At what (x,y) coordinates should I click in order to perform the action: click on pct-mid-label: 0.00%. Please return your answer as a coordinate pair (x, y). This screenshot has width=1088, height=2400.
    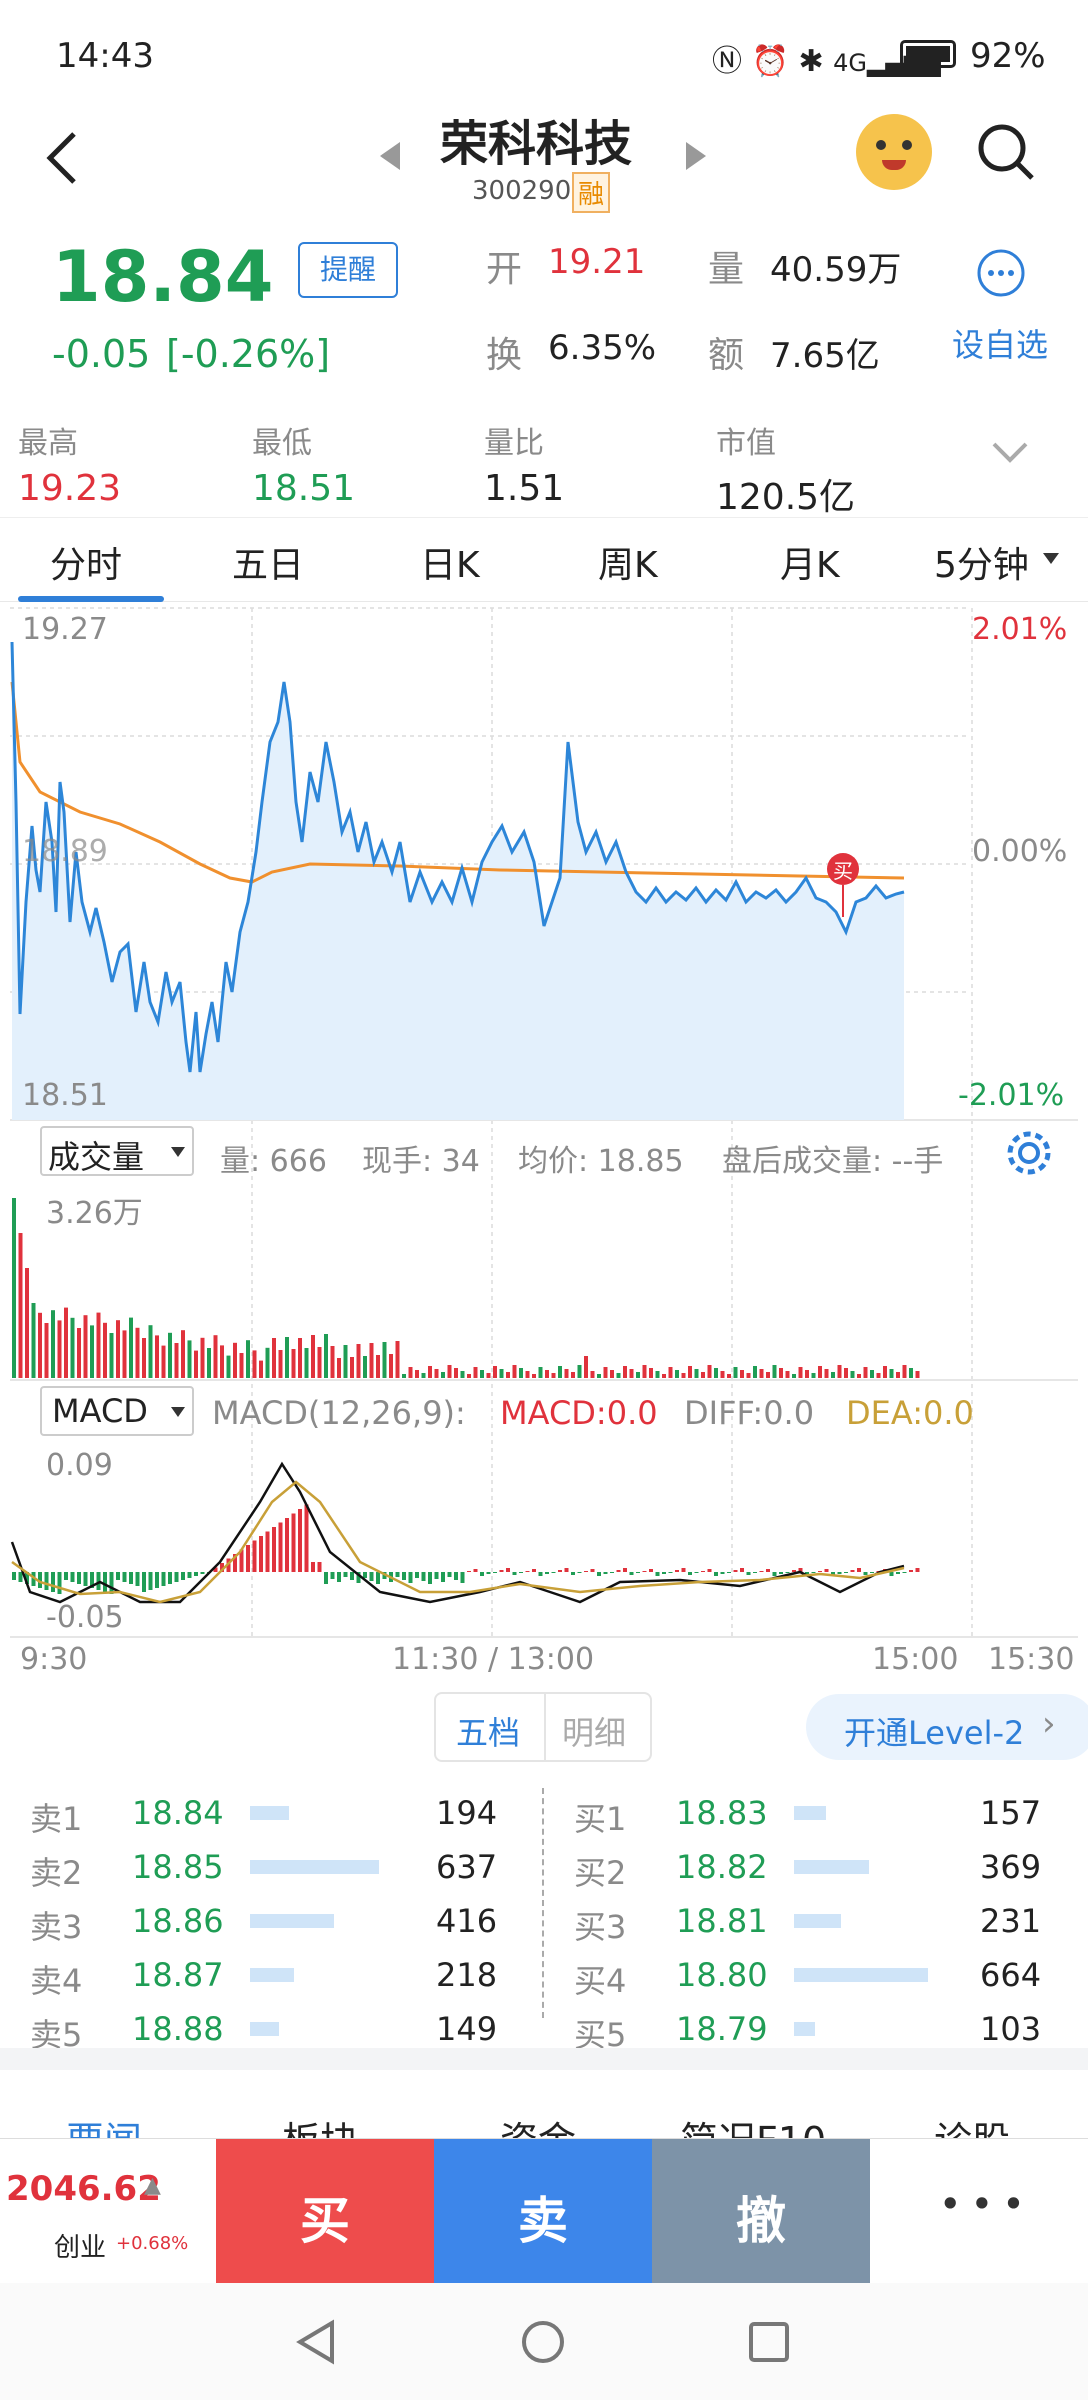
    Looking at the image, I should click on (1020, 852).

* * *

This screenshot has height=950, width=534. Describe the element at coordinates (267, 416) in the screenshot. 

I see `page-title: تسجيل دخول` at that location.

==

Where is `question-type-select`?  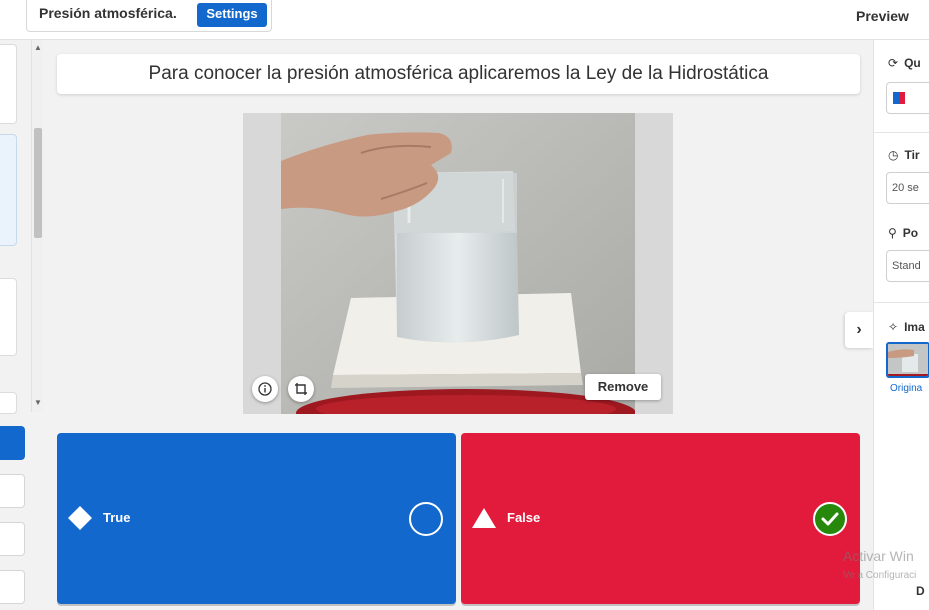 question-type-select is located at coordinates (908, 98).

EXERCISE AIM
Identify every line in the records above that contains the word "This", and copy each such line in full.

ANSWER BOX
At what (x,y) coordinates should I click in order to perform the action: click on pct-mid-label: 0.00%. Please return your answer as a coordinate pair (x, y). This screenshot has width=1088, height=2400.
This screenshot has height=950, width=534. Describe the element at coordinates (267, 416) in the screenshot. 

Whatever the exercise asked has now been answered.